Facts About Jasper
Jasper

Jasper is an opaque, impure variety of silica, usually red, yellow or brown in color. This mineral breaks with a smooth surface, and is used for ornamentation or as a gemstone. It can be highly polished and is used for vases, seals, and at one time for snuff boxes. When the colors are in stripes or bands, it is called striped or banded jasper. The Mayans, Druid priests, and Tibetan monks all knew the spiritual power of crystal. The ancients used it to strengthen the sun’s rays to bring heat, and the Chinese science of Feng-shui teaches that arranging crystals around the home retains positive energy. Crystals became important to these people because of the belief in their capacity to store and amplify any power source fed into them - physical, mental, emotional, or spiritual. Today’s crystal therapists say that the stones' ability to work as a conductor allows energy to be focused via a person's thoughts to stimulate healing. And many people use crystal to focus attention on what they want. With a little imagination, you too can use crystal's energy to access a higher level of consciousness and turn a desire into reality. The name means "spotted or speckled stone", and is derived via Greek iaspis, (feminine noun)from a Semitic language (cf. Hebrew yashepheh, Akkadian yashupu.

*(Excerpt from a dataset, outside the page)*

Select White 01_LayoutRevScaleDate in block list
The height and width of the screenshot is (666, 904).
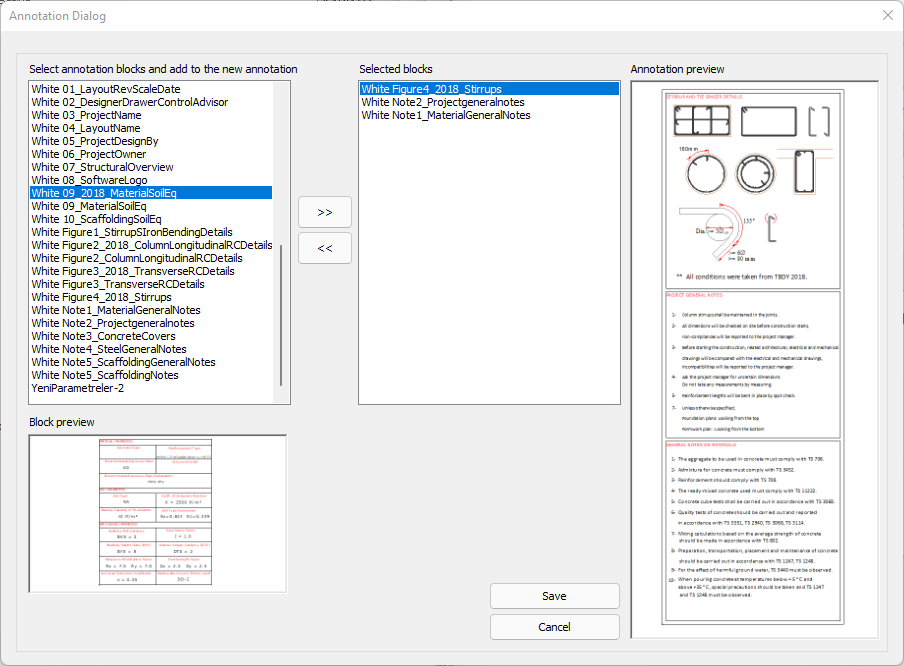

Green jasper was used to make bow drills in Mehrgarh between 4th-5th millennium BCE. Jasper is known to have been a favourite gem in the ancient world; its name can be traced back in Hebrew, Assyrian, Persian, Greek and Latin. On Minoan Crete within present day Greece jasper was carved to produce seals circa 1800 BC based upon archaeological recoveries at the palace of Knossos. The word yashepheh in the Masoretic text of Exodus 28:20, referring to a stone in the Hoshen, is thus reflected in the Septuagint by the word Iaspis, and usually translated into English as Jasper. Despite the most common form of Jasper being red, scholars think that the yashepheh here actually refers to a green form of Jasper - which was very rare, and so highly prized; the Greeks used Iaspis to refer to the green form, while the red form simply fell under the term Sard - which just means red. Rebbenu Bachya argues that this stone represents the tribe of Benjamin, but there is actually a wide range of views among traditional sources about which tribe the stone refers to.

In the Book of Revelation (21:11), the new Jerusalem descending from heaven is described as follows: "It shone with the glory of God, and its brilliance was like that of a very precious jewel, like a jasper, clear as crystal." In jewelery practices, jaspers are traditional birthstones for anyone born in the month of March.